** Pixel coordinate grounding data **
————————
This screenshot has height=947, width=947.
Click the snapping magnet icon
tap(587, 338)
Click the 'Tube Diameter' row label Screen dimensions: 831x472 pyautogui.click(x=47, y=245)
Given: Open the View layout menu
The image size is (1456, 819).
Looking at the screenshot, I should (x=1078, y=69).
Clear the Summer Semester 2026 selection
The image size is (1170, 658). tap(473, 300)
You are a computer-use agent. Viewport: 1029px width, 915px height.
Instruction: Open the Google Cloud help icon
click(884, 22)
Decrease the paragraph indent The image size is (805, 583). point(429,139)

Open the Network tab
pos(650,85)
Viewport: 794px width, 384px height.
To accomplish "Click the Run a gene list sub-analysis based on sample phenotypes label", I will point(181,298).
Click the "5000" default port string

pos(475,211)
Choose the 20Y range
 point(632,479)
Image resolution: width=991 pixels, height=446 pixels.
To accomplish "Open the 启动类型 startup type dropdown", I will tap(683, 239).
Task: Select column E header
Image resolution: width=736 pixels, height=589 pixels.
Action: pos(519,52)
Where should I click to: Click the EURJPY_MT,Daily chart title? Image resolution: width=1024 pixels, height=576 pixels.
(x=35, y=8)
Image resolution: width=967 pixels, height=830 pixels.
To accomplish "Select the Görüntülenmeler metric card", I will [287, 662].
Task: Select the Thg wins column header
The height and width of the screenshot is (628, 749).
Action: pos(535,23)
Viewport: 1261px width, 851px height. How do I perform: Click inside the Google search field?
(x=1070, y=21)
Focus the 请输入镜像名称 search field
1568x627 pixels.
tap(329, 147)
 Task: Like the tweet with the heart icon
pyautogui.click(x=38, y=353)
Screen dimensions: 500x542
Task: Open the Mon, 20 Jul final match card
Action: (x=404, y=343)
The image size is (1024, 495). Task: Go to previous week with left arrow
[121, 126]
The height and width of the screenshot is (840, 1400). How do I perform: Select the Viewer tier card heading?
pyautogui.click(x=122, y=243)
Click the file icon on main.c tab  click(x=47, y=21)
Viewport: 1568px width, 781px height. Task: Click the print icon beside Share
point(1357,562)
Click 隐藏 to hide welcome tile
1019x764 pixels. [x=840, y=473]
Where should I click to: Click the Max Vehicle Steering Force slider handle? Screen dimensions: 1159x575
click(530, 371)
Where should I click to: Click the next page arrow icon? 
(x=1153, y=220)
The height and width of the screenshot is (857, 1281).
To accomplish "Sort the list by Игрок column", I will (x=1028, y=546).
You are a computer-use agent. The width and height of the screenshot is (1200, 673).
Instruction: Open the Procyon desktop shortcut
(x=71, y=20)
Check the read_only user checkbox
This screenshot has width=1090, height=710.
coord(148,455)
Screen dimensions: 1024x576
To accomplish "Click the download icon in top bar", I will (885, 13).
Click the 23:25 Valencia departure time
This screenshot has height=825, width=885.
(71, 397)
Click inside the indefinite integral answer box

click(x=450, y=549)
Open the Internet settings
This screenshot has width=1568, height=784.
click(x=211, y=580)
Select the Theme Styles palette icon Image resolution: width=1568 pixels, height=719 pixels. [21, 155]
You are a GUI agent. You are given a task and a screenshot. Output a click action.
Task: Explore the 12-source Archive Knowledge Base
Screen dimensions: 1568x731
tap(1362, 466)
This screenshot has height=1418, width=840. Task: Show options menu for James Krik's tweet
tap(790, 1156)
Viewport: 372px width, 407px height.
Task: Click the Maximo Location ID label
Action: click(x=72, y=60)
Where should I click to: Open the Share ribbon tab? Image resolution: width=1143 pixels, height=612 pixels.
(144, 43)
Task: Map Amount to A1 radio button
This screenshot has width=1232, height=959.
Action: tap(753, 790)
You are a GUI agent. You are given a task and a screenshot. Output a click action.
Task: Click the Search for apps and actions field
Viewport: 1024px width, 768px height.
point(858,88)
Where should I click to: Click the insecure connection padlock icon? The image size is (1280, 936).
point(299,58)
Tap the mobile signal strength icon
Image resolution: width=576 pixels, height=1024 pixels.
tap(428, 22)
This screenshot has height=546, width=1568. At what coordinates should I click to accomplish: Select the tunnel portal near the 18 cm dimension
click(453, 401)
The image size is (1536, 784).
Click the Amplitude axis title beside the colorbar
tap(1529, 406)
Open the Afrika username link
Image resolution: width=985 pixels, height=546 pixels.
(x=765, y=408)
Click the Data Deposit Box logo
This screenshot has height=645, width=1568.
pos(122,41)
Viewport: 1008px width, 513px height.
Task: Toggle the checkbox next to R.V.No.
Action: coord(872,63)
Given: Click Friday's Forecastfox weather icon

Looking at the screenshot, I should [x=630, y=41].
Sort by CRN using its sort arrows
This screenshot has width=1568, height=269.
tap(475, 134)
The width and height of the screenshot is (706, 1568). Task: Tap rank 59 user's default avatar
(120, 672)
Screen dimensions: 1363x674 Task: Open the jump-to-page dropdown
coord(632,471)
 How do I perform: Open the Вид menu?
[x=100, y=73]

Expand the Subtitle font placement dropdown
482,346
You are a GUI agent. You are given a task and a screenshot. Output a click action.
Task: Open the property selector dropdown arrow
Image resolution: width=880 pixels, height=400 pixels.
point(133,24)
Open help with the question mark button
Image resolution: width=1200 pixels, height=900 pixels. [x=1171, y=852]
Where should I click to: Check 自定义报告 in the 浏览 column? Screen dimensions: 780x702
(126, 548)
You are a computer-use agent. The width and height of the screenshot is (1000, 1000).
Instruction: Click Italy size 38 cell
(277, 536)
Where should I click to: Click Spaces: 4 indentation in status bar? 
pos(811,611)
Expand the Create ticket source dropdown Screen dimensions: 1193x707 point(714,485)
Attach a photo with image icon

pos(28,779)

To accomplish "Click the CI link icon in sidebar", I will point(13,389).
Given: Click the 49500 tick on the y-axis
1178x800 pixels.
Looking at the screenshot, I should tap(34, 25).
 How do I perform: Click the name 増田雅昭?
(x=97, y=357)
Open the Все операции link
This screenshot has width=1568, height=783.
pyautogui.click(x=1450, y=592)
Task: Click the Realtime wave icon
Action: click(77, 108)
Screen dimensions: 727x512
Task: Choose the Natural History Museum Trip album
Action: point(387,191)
————————
** Instructions to follow **
Reproduce the entries above exactly, but only the lines between the line holding "Where should I click to: Check" and the line holding "Given: Click the 49500 tick on the y-axis", inclusive.

** Exercise solution **
Where should I click to: Check 自定义报告 in the 浏览 column? Screen dimensions: 780x702
(126, 548)
You are a computer-use agent. The width and height of the screenshot is (1000, 1000).
Instruction: Click Italy size 38 cell
(277, 536)
Where should I click to: Click Spaces: 4 indentation in status bar? 
pos(811,611)
Expand the Create ticket source dropdown Screen dimensions: 1193x707 point(714,485)
Attach a photo with image icon

pos(28,779)

To accomplish "Click the CI link icon in sidebar", I will point(13,389).
Given: Click the 49500 tick on the y-axis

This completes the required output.